* **ASSIGNED TASK**
Which lines of the records contain "player"? Collect every one of them.

Collected data entries
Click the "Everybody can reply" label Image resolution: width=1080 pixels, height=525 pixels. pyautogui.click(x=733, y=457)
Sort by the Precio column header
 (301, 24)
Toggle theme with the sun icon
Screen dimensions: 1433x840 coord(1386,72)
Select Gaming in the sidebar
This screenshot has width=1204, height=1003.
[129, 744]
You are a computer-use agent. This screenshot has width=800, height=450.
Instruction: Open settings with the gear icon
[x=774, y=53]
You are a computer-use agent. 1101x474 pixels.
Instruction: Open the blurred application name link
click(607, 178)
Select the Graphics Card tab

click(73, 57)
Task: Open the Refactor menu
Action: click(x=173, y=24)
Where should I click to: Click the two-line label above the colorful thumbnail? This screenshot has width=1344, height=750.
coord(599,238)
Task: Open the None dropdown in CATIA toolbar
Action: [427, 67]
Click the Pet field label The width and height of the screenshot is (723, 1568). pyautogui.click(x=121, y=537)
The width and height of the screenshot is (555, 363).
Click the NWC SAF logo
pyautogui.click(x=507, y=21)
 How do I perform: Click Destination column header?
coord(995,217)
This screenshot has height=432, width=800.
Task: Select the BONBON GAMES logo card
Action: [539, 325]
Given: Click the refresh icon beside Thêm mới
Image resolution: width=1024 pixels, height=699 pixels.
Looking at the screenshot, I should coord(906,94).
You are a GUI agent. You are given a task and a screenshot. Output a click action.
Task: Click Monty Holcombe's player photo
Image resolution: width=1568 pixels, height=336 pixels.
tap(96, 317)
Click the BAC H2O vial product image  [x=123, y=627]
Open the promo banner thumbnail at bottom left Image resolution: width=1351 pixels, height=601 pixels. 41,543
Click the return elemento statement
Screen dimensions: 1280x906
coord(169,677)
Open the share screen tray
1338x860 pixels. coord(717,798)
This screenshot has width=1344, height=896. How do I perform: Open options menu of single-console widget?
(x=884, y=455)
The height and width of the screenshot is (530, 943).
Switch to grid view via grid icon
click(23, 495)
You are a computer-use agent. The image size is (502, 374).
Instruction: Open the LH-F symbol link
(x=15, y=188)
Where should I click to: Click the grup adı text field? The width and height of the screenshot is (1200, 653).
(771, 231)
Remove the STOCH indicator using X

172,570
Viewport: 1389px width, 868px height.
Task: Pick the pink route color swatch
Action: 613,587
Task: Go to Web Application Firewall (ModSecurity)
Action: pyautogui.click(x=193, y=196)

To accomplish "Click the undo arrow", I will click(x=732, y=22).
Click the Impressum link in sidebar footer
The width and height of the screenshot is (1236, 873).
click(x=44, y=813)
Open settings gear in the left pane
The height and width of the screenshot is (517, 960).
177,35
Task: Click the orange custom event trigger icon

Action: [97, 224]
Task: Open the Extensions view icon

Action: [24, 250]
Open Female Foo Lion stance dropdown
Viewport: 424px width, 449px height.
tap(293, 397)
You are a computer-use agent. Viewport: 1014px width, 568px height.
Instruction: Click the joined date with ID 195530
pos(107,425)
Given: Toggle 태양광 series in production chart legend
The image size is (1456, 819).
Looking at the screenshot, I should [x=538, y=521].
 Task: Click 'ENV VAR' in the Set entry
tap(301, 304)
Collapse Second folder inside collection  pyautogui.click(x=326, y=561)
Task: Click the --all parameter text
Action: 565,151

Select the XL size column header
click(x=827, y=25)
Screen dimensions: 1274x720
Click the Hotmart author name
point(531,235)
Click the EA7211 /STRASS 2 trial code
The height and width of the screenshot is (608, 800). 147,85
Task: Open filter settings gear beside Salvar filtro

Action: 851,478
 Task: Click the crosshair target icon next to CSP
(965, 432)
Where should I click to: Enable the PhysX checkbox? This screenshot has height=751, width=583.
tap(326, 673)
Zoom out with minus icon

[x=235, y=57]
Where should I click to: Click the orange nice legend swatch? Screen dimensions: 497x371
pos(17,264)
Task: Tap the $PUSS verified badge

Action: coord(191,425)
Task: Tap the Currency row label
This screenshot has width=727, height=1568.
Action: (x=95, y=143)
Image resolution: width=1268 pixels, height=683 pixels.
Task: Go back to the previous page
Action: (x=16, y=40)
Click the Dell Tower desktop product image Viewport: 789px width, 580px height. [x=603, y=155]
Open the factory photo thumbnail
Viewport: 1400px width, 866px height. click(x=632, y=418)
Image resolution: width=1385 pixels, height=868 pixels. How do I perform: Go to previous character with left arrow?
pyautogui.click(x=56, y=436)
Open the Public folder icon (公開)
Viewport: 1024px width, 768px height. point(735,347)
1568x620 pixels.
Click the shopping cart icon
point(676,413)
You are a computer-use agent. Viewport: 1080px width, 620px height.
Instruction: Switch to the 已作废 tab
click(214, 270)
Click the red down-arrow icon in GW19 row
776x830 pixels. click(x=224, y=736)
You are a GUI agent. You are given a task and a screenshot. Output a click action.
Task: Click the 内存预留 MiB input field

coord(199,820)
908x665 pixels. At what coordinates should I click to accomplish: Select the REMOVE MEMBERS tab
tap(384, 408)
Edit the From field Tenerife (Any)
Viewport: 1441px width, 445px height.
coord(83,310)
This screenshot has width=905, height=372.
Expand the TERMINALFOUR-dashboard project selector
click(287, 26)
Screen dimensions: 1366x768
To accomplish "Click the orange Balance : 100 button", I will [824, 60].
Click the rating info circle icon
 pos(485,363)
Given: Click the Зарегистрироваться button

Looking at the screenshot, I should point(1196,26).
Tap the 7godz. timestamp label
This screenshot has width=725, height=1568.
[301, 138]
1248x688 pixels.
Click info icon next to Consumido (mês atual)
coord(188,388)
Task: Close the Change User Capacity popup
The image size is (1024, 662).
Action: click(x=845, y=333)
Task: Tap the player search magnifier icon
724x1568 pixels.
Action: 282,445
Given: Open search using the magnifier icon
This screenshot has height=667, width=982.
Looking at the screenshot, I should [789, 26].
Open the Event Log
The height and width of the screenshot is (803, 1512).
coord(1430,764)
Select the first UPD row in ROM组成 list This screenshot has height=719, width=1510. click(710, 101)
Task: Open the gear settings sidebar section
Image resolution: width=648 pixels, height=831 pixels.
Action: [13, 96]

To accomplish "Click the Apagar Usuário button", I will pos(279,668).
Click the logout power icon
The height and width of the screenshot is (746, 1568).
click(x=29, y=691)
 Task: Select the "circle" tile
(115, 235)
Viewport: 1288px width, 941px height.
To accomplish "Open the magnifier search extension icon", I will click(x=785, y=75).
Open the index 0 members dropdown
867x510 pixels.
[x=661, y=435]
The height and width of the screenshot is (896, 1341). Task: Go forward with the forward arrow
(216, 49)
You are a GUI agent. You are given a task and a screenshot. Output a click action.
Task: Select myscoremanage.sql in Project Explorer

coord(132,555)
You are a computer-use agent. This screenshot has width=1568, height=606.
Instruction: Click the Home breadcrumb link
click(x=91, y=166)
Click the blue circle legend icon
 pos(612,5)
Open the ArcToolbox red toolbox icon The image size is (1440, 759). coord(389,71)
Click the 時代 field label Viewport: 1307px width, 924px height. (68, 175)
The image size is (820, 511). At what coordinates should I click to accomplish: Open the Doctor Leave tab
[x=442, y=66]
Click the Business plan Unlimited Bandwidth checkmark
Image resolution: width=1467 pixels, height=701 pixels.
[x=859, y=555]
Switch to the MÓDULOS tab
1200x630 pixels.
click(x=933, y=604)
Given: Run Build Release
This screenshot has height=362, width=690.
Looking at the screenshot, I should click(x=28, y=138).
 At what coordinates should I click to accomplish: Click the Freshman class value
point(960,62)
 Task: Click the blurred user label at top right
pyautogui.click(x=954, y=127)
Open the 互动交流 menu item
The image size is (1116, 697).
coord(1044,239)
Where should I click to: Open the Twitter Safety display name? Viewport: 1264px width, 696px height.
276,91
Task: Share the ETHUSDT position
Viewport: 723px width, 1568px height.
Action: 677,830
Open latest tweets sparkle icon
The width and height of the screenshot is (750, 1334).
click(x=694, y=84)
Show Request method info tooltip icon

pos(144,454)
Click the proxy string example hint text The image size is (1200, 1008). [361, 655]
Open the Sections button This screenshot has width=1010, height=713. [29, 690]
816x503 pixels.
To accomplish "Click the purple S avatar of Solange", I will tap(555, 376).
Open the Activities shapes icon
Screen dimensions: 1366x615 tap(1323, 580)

* **REPLY**
Task: Click Monty Holcombe's player photo
Task: Tap the player search magnifier icon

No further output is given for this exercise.